“Two dangers constantly threaten the world: order and disorder.”—Paul Valéry
Google News. The usual carnage in Syria. The usual carnage in America. North Korea is being a nuisance. Turkey, just over the horizon, is being a nuisance.
I scroll down to “Entertainment” to see what the rabblement are watching and am again annoyed by headlines about something called Game of Thrones. What the hell is Game of Thrones? Enough’s enough—I decide to find out for myself, click links and read up.
Gazing Out to Sea |
Apparently it’s a television series. Remember television? It's a medium my snobbery prevents me from enjoying. I haven’t seen a TV commercial for decades, which does wonders for one's quality of life. I tap to YouTube and turn the tablet landscape-wise to watch some excerpts.

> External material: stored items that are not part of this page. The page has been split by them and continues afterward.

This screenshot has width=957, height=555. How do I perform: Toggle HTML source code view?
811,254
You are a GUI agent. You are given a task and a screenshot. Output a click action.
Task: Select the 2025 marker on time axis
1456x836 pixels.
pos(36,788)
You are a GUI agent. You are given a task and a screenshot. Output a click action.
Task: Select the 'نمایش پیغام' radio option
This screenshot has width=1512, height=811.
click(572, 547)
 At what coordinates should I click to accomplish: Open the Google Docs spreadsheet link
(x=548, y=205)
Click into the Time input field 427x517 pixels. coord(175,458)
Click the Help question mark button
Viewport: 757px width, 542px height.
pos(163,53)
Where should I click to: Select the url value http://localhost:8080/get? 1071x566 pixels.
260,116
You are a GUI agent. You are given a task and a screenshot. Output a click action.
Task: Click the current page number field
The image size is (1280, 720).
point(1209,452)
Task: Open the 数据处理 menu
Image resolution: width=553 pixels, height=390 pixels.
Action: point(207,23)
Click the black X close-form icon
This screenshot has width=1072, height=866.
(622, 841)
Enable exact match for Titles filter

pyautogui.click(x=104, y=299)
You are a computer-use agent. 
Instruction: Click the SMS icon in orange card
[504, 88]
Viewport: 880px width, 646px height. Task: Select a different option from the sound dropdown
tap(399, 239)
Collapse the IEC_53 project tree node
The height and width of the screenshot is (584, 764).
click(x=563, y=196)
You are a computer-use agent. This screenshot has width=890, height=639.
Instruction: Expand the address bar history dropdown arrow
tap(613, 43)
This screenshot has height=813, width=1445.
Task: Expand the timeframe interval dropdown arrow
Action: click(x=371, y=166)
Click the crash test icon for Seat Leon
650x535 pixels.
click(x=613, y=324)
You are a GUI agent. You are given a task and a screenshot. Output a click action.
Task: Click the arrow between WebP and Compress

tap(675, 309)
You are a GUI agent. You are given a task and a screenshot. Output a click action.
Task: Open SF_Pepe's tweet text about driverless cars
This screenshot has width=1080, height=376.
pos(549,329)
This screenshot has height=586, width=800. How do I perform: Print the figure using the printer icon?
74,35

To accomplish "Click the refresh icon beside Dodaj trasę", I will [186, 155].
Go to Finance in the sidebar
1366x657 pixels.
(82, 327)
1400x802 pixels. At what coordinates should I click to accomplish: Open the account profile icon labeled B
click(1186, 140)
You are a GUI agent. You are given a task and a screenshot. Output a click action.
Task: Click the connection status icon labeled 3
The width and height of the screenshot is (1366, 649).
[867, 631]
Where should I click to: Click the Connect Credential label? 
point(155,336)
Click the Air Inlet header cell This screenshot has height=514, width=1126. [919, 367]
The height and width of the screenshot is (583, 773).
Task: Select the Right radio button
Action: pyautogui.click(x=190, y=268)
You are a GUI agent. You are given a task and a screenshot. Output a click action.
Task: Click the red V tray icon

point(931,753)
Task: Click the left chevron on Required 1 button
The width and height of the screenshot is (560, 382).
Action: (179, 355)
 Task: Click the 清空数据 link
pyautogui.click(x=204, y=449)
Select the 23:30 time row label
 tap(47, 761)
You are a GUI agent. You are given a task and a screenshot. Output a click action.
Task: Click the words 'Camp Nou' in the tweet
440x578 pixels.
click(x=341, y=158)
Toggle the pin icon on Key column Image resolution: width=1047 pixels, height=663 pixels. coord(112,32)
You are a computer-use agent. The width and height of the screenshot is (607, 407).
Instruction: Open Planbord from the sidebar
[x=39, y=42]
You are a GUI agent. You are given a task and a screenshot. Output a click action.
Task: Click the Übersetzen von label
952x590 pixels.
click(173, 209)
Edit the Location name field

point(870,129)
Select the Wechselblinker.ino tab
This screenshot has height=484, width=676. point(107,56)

My waitress, barefoot and bikini-bottomed in deference to the heat, hovers. Her thighs, at eye-level, draw my glance, but now she leans over and peers at the little screen, imposing her upper chest into my personal space, her shoulders ignoring me, to shade the iPad with her hand.
It seems to be a fantasy about our murderous and warlike Nordic past (I’m glad that's over)—everybody’s white, and cold—aimed at post-pubescent girls. The only character who lasts longer than a season is a teenager with a rather dangerous, not entirely reliable dragon, which nevertheless rescues the kid when she’s about to be tortured or flayed.
My waitress abandons all semblance of professional neutrality, gets on the cot with me and steadies the hand in which I hold the device.
But fantasy on TV? Television, as Warhol said, is reality. Movies are fantasy. People in movies live in the present tense, as in dreams. People in reality live in the past and the future—we have no contact with the present, unless we're having sex, or dying.
Game of Thrones, however, does combine the classic TV genres of soap opera, game show—guess who survives this week!—and news report: coups, court intrigues, hostages, beheadings. There are lots of beheadings; it’s very topical—and a good way to teach the young. For what is TV but a babysitter? “The young,” as Salvador Dalí said, “are completely stupid.”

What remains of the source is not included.